De Gaulle: una sua bella definizione della democrazia

Charles De Gaulle (1890-1970), militare, generale, capo della Résistence francese, Presidente della Repubblica francese: definirlo "socialista" o altrimenti rischi di essere limitativo, essendo le Général qualcosa di diverso; certo non comunista (anti-comunista, anzi), alieno dal capitalismo spinto (sue molte nazionalizzazioni in Francia; Sarkozy è altro, è un "neogaullista"). Uno studioso (economista) svedese, più di vent'anni fa, in un saggio per i "Cahiers de l'Herne" dedicato a De Gaulle, lo definiva socialdemocratico, ma le etichette sono sempre limitanti, in specie per personalità "debordanti" come quella citata.

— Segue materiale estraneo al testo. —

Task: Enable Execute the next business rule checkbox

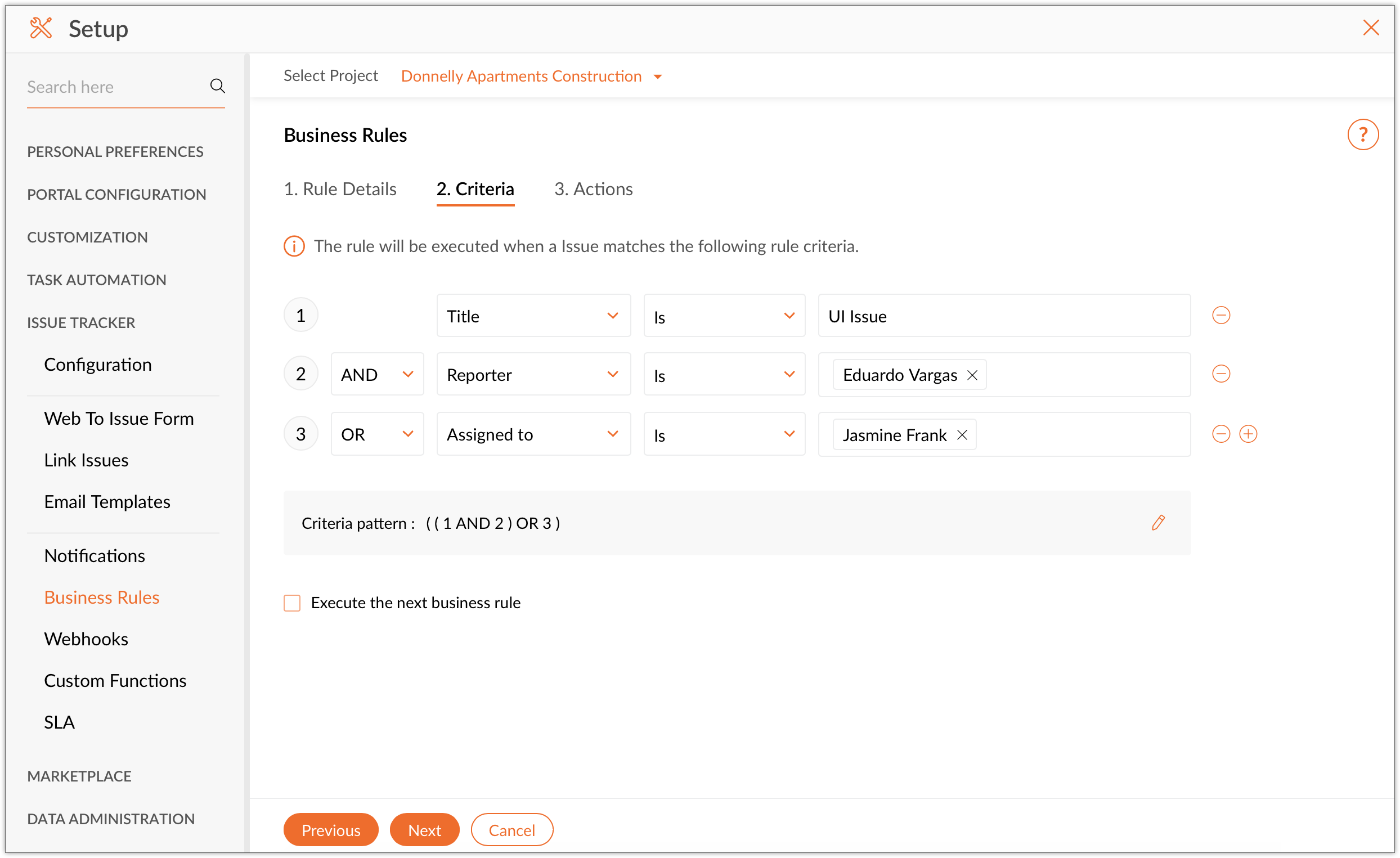Action: click(x=292, y=603)
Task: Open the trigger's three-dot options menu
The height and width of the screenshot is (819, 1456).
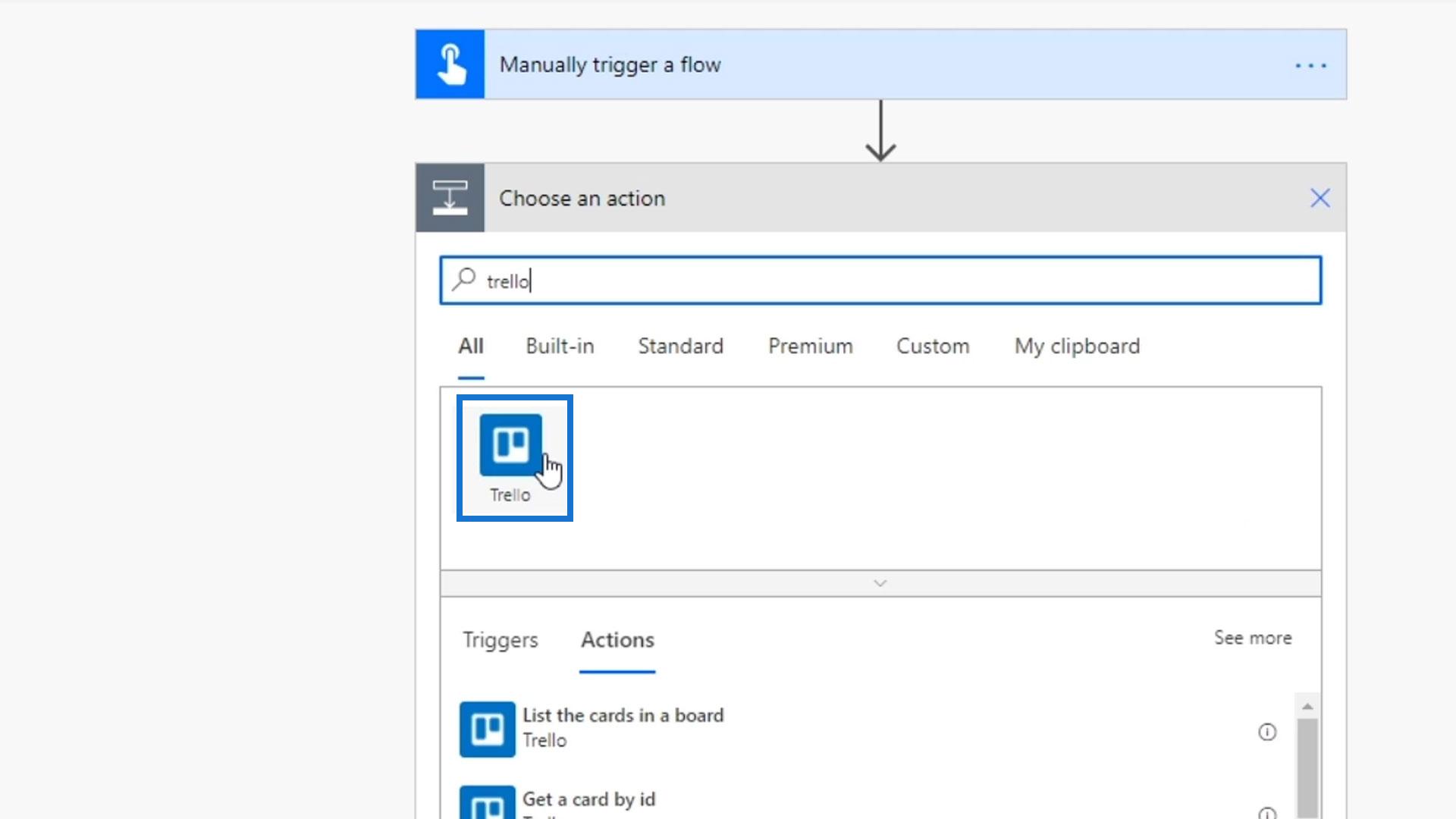Action: click(1310, 66)
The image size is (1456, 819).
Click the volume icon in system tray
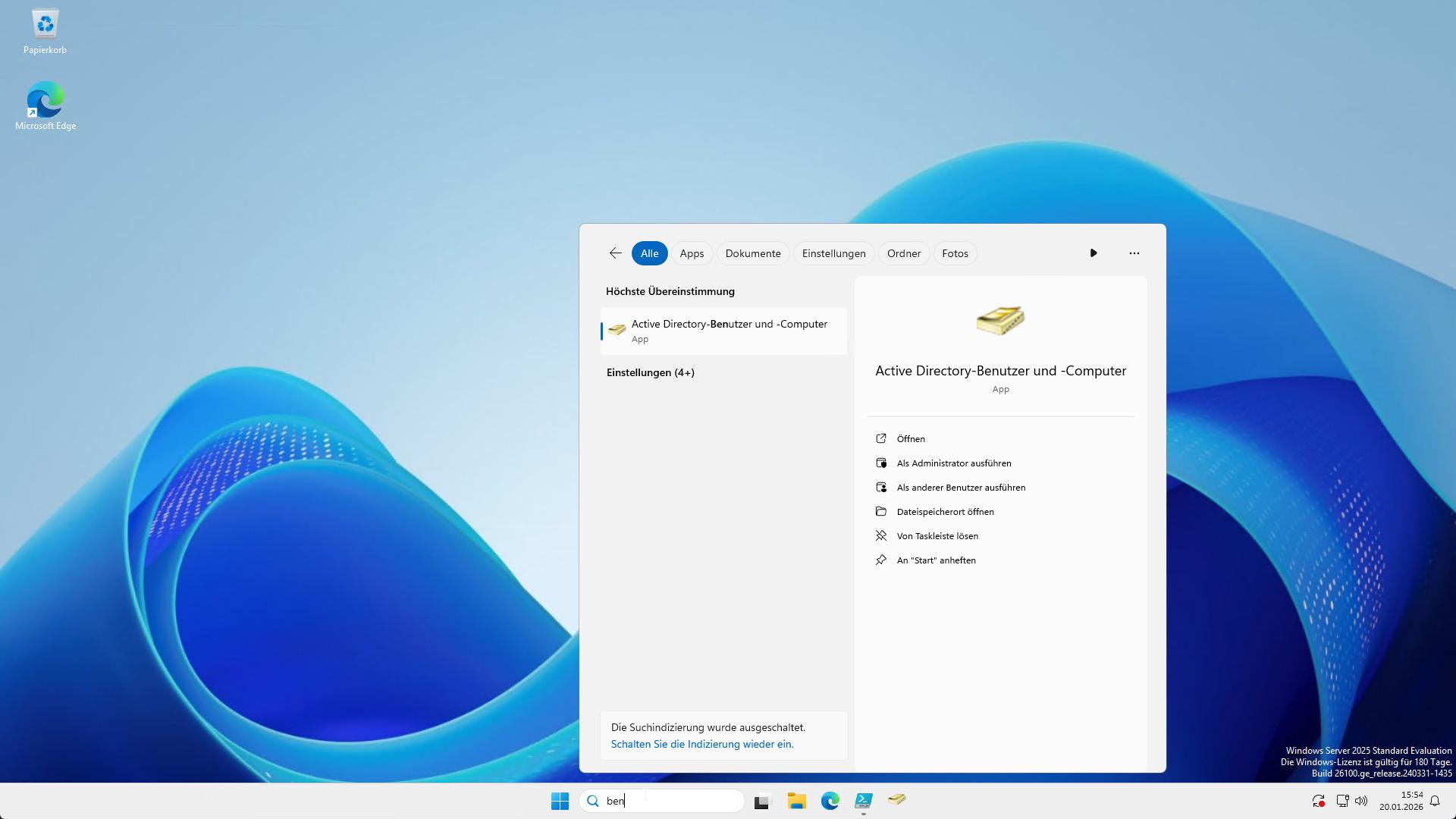[x=1361, y=801]
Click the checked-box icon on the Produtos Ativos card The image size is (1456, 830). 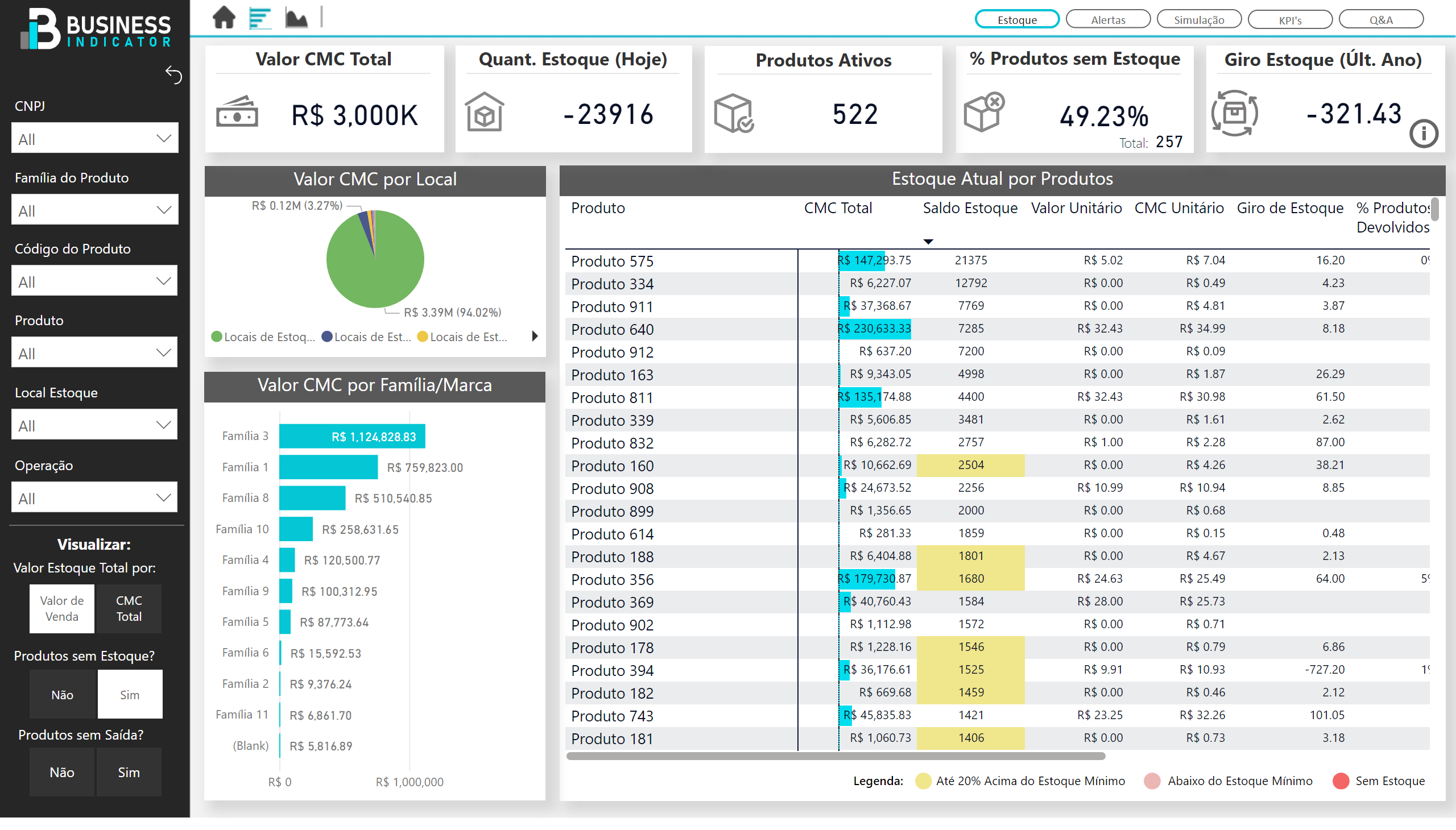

Bella, però, la sua definizione di "democrazia": "La democrazia si confonde esattamente, per me, con la sovranità nazionale. La democrazia è il governo del popolo per mezzo del popolo, e la sovranità nazionale è il popolo che la esercita senza ostacoli" (Dichiarazioni rilasciate durante una conferenza stampa, il 27 maggio 1942, in "Discours aux Français", Office Français d'Edition, s.d., forse del 1944. traduz.mia, p.216).

Un po' problematica l'identificazione della democrazia con la sovranità nazionale, ma, se pensiamo agli Stati nazionali in conflitto con certe disposizioni europee, credo non abbia torto, sostanzialmente. Ma su questo ci sarebbe da discutere, in modo fecondo e non conflittuale.